Federal U.S. employment laws generally apply only to those employees who work in the United States or its territories. There are a few exceptions though, as the following four major U.S. employment laws have some application abroad:
- Title VII of the Civil Rights Act.
- The Age Discrimination in Employment Act (ADEA).
- The Americans with Disabilities Act (ADA).
- The Uniformed Services Employment and Reemployment Rights Act (USERRA).
USERRA's extraterritoriality applies only to veterans and reservists working overseas for the federal government or a firm under U.S. control.
The ADA, ADEA and Title VII are more far reaching, covering all U.S. citizens who are either:
- Employed outside the United States by a U.S. firm.
- Employed outside the United States by a company under the control of a U.S. firm.
Non-U.S. citizens working outside the United States are not covered by these laws, even if they work for a U.S. firm; however non-U.S. citizens are generally covered by U.S. employment laws when they work within the United States and its territories. Each of the four laws contains an exemption if compliance with the U.S. law would cause a company to violate a law of the country in which it is located.

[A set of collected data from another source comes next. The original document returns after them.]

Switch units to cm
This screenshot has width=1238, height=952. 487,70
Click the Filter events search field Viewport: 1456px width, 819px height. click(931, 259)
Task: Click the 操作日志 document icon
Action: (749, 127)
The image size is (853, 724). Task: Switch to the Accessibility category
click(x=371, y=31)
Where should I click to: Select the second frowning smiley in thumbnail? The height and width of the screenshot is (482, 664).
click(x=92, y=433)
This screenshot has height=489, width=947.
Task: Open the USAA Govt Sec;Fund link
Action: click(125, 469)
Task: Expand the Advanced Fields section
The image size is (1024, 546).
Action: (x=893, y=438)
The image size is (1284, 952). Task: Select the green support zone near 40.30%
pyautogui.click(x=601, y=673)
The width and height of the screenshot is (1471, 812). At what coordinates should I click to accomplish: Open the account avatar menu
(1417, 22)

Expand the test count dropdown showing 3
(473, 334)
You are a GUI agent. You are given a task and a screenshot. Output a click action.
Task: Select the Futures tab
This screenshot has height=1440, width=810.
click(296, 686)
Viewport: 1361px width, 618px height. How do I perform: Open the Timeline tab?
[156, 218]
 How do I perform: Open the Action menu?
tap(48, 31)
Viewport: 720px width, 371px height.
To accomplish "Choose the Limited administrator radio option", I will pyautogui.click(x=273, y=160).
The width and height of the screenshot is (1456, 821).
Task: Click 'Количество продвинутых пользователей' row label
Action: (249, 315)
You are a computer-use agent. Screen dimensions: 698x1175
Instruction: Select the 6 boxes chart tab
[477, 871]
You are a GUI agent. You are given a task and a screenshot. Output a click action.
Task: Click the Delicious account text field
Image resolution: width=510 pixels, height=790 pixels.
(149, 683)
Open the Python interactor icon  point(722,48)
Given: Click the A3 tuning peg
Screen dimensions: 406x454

In determining whether a non-U.S. firm is under U.S. control, the Equal Employment Opportunity Commission will review:
- The degree of interrelated operations.
- The extent of common management.
- The degree of centralized control of labor relations, common ownership and financial control.
- The place of incorporation.
It's worth noting that while the FLSA has no general extraterritorial applicability, at least one court has found that if a portion of a workweek was worked within a U.S. territory, then the FLSA would apply to that workweek (Wirtz v. Healy, 227 F. Supp. 123 (M.D. Ill. 1964)).
The EEOC provides guidance on the extraterritorial application of U.S. nondiscrimination laws.